En televisión, fue guionista de División Homicidios, junto con Marco Denevi y María Angélica Bosco. El actor José Slavin interpretó al inspector Baigorri, el personaje de la ficción. "Era un programa lento para gente con ambición deductiva", recordó Donato en Confesiones de un comisario, libro al que siguió Las anécdotas de la policía, todavía hoy disponible en librerías de usados y en alguna mesa de saldo.
Zappietro adoptó el seudónimo Ray Collins en 1962, cuando comenzó a escribir los guiones de Precinto 56, la historieta protagonizada por el teniente Zero Galván. La primera época de la serie fue ilustrada por José Muñoz y se publicó en la revista Misterix, nombre que Zappietro rescató recientemente para nombrar su propia editorial.
Mientras escribía guiones con seudónimo para Editorial Columba y más tarde para Ediciones Récord (El Cobra, un western con dibujos de Arturo del Castillo; la segunda etapa de Precinto 56, dibujada por Ángel Fernández), despuntaba su obra literaria con la novela Tiempo de morir (finalista del premio Planeta en 1967) y una serie de cuentos que publicó en el suplemento literario de La Prensa.
Director del Museo Policial y autor de una historia de la Policía Federal, Zappietro encontró en el teniente del Precinto 56 su personaje más rendidor: en 2011 lo llevó a la novela Mi nombre es Zero Galván, con el que ganó el concurso Extremo Negro y se convirtió en un autor de culto en las convenciones de comics.
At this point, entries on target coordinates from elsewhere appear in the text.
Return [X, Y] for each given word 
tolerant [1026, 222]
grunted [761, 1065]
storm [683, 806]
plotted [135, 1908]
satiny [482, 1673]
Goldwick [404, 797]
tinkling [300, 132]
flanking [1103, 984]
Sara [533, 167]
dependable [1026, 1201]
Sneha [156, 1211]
El contacto cotidiano con los crímenes reales, el conocimiento de los policías y delincuentes tal como existen, son sus recursos. Los policías escritores no necesitan demasiada imaginación. La experiencia de la calle es su musa inspiradora, desde los tiempos en que el comisario José S. Álvarez recorría los circuitos de la prostitución, el juego clandestino y los cafés del bajo fondo, "las cloacas máximas de Buenos Aires".